| | | Hello 60,
I have seen this report on the FRISK score for Qurate. I had not yet seen the SA article though so thank you for sharing.
<< Qurate Retail has a 9.99% to 50% chance of filing bankruptcy within the next 12 months based on FRISK scoring.>>
I find this to be most unlikely given they have the cash and assets to float them at minimum for a few years (assuming no improvements which isn't reality). The chance of bankruptcy in the next 12 months seems like this is being overblown by Wall Street.

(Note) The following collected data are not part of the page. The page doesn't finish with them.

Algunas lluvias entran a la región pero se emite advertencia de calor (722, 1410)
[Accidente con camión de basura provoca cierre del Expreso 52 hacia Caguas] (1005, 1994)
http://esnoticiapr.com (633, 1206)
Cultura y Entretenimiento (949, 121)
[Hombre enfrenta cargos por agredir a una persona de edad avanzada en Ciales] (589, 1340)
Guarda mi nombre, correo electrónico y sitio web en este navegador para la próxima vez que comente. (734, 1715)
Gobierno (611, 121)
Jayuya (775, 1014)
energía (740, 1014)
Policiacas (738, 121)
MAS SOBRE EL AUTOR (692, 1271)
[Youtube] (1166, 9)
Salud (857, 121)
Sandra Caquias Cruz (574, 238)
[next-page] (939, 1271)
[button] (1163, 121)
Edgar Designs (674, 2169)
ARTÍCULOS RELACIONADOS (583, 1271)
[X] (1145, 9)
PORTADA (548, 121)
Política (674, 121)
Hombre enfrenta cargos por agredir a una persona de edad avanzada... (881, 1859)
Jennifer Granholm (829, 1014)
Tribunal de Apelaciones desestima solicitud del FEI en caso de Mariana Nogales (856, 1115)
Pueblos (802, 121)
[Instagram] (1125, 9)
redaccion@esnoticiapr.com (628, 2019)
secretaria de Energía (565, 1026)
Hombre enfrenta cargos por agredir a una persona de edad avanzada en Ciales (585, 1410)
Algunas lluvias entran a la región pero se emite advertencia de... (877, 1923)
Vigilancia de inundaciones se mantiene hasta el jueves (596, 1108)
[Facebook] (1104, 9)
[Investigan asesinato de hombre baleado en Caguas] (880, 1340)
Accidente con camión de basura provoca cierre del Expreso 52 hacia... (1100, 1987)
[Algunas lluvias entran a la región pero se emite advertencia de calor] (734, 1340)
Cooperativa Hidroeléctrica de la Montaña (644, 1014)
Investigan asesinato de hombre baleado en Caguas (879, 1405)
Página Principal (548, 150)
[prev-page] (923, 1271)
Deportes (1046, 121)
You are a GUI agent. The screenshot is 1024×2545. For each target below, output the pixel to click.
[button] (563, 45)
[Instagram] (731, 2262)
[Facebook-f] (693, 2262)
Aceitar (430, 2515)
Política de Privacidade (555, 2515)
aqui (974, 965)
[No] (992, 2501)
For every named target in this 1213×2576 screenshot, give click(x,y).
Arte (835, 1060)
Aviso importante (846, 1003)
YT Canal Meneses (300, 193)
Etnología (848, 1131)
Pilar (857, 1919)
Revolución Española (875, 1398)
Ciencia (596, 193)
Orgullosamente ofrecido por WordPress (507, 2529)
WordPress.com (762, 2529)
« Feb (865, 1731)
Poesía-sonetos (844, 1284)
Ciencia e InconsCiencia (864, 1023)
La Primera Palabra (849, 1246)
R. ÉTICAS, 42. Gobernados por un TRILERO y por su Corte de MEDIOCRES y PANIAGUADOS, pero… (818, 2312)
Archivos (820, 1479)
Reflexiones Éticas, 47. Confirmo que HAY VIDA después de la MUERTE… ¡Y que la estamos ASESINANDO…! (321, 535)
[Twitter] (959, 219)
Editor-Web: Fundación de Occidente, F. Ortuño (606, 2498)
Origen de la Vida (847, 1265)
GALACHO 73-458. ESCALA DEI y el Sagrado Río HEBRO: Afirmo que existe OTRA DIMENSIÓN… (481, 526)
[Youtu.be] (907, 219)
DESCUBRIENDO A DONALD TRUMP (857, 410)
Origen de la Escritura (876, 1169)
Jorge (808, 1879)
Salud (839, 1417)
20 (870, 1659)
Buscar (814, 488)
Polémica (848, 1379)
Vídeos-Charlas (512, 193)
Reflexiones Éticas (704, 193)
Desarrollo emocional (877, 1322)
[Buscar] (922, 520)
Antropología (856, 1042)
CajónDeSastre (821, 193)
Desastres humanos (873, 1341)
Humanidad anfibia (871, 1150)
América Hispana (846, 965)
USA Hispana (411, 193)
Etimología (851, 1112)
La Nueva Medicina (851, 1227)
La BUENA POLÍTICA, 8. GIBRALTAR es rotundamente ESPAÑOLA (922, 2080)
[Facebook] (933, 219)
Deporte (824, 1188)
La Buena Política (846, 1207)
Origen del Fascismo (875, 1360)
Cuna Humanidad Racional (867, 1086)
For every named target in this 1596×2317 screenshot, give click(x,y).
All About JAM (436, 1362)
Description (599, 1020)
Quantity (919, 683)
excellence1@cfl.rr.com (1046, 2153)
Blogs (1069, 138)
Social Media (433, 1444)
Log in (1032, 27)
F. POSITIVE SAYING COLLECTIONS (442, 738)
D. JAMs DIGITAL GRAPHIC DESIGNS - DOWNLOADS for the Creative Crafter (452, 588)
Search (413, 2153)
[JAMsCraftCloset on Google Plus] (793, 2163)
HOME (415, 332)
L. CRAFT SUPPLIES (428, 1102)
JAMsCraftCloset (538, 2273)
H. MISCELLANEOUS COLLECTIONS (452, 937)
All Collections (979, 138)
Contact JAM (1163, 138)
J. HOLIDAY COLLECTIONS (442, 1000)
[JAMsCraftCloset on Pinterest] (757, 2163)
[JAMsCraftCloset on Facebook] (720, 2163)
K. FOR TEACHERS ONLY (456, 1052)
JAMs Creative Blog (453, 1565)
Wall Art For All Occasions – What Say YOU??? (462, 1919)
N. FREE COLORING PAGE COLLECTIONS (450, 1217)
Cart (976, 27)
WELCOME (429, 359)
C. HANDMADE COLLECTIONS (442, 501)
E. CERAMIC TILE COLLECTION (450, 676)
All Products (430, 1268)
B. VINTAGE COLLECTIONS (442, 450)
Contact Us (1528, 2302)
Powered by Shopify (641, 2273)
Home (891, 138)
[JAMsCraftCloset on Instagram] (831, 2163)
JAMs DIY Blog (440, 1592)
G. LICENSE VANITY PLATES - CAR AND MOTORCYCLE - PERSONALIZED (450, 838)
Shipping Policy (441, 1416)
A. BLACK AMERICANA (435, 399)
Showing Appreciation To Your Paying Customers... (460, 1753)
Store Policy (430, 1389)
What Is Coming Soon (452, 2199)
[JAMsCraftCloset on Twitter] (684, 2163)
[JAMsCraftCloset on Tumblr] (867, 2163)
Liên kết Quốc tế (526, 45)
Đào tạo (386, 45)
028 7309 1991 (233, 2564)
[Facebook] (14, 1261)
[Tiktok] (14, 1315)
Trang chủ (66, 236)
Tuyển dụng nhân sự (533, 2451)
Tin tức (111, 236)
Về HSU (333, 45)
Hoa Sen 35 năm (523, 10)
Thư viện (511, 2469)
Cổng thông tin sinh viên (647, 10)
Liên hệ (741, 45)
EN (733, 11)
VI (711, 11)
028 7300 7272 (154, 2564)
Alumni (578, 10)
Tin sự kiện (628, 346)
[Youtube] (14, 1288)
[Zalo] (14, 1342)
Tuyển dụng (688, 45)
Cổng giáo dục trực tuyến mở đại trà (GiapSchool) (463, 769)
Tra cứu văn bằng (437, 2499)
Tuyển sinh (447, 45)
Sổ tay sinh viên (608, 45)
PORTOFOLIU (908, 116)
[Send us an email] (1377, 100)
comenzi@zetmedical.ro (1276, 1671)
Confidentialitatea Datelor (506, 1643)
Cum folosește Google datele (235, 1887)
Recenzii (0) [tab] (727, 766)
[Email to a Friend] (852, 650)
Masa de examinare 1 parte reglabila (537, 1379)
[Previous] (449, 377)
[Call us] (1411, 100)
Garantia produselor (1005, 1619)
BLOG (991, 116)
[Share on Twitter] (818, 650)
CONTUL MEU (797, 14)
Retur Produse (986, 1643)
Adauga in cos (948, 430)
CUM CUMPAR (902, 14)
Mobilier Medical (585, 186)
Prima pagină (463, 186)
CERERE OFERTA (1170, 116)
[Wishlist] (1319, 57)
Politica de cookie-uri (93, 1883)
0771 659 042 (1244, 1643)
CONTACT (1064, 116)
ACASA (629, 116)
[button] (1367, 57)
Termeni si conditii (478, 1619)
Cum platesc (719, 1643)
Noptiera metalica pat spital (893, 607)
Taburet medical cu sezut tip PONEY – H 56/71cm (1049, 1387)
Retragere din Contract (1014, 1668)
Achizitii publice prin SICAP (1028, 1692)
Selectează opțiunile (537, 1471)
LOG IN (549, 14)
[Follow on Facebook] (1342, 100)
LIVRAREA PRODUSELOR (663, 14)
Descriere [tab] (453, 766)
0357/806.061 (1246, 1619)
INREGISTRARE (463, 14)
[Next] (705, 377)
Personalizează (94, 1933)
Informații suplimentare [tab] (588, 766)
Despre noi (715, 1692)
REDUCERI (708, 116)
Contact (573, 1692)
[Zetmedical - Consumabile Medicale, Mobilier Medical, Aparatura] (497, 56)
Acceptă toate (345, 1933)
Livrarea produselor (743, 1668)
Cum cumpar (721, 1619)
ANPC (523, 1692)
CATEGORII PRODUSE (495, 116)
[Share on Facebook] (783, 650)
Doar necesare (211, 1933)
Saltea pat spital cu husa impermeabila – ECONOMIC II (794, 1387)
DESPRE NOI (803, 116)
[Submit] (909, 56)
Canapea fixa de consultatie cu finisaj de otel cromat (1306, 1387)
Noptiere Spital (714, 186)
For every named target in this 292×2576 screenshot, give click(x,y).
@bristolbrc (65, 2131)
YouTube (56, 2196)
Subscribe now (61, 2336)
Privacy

Qurate has positive working capital, positive net working capital, has been FCF positive for years, debt is trending down, and interest expense is manageable (today). While cord cutting is an issue their biggest declines can all be tied to their massive disruption at their DC. I think because the leverage was already higher this impact to performance is now front running a bankruptcy for Wall Street. Maybe they can't correct by 2027, but in the next 12 months I find this unlikely - especially with Rocky Mountain issues resolving and Zulily gone which will improve OIBDA. If they send their upcoming Q3 and Q4 reports out and customers are continuing to decline at QVC then I will gladly admit I was wrong here as that would be a strong indicator trouble is beyond repair, but until then their declines have a logical reason.
The article then compares them to a company like Revlon who had negative FCF, debt trending up, and negative working capital. The article also makes a hypothetical "suppliers could shut them off like Bed Bath and Beyond", but then fails to make the connection that BBBY had revenues that collapsed after 2019, debt that was trending up, and negative working capital.
IMO Qurate is not in the same situation as a Revlon, Bed Bath and Beyond, or even a Borders - at least for now anyway which is what the article, and Wall Street, are only looking at.